Até à data, não sofri nenhum acidente, nenhum dos meus familiares ou amigos passou por essa experiência. Já perdi pessoas queridas, mas não desta maneira estúpida, súbita, inexplicável. Nenhuma morte faz sentido e todas são inesperadas e brutais, mas perder alguém que se ama num acidente deve ser muito pior do que quaisquer palavras possam descrever.

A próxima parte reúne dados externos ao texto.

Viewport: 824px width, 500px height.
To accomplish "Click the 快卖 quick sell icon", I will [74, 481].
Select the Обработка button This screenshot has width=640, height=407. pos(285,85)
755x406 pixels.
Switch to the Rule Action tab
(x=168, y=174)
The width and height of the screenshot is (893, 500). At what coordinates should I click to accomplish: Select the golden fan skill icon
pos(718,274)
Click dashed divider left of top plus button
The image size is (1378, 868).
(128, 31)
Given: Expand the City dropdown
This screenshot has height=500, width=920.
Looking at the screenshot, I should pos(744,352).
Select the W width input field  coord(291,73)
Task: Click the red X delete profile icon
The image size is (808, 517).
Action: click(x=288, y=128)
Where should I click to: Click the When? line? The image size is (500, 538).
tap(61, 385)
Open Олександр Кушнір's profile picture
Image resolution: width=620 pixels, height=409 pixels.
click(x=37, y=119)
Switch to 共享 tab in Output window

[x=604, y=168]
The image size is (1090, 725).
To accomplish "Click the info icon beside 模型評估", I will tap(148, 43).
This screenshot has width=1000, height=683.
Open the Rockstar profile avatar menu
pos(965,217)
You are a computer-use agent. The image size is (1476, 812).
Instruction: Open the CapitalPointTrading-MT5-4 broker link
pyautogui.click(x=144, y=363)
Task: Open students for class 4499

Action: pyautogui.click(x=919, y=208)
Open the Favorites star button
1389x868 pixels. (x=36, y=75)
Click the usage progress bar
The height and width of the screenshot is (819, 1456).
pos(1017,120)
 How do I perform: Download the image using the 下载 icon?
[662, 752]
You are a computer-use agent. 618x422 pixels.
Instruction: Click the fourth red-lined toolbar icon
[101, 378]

Não me apetece dissertar sobre as causas dos acidentes nas estradas portuguesas. Mau estado das estradas? Talvez em alguns casos. Má vigilância e legislação branda e omissa? Sim, mas que raio de seres somos nós que precisam ser constantemente vigiados e sentir a Lei como uma ameaça em vez de uma protecção? Comportamento irresponsável por parte de alguns condutores? Sim, inclino-me mais para este motivo, embora não consiga perceber que gozo retiram algumas pessoas de desligar as luzes e acelerar por uma via pública em alta velocidade, ou andar em autoestradas em contra-mão, ou simplesmente acelerar o motor ao limite indiferentes ao facto de que não estão sozinhos na estrada.

A coisa mais parecida com uma explicação para estes casos foi dada há uns anos pelos realizador David Cronenberg no filme “Crash”. Um instinto, básico, primário, directamente ligado à libido, ao prazer e afirmação sexual. O ser mais do que o resto do mundo, ter a nossa vida e as vidas alheias nas mãos e sacrificá-las ou poupá-las conforme a nossa vontade. Será qualquer coisa parecida com isto? Talvez, mas hoje não importa falar dos assassinos, mas das vítimas. Dos que deixaram de viver, daqueles para quem a vida nunca mais pode ser igual e dos outros, os que não estavam no carro ou na rua, mas para os quais a vida terá sempre uma sombra de morte.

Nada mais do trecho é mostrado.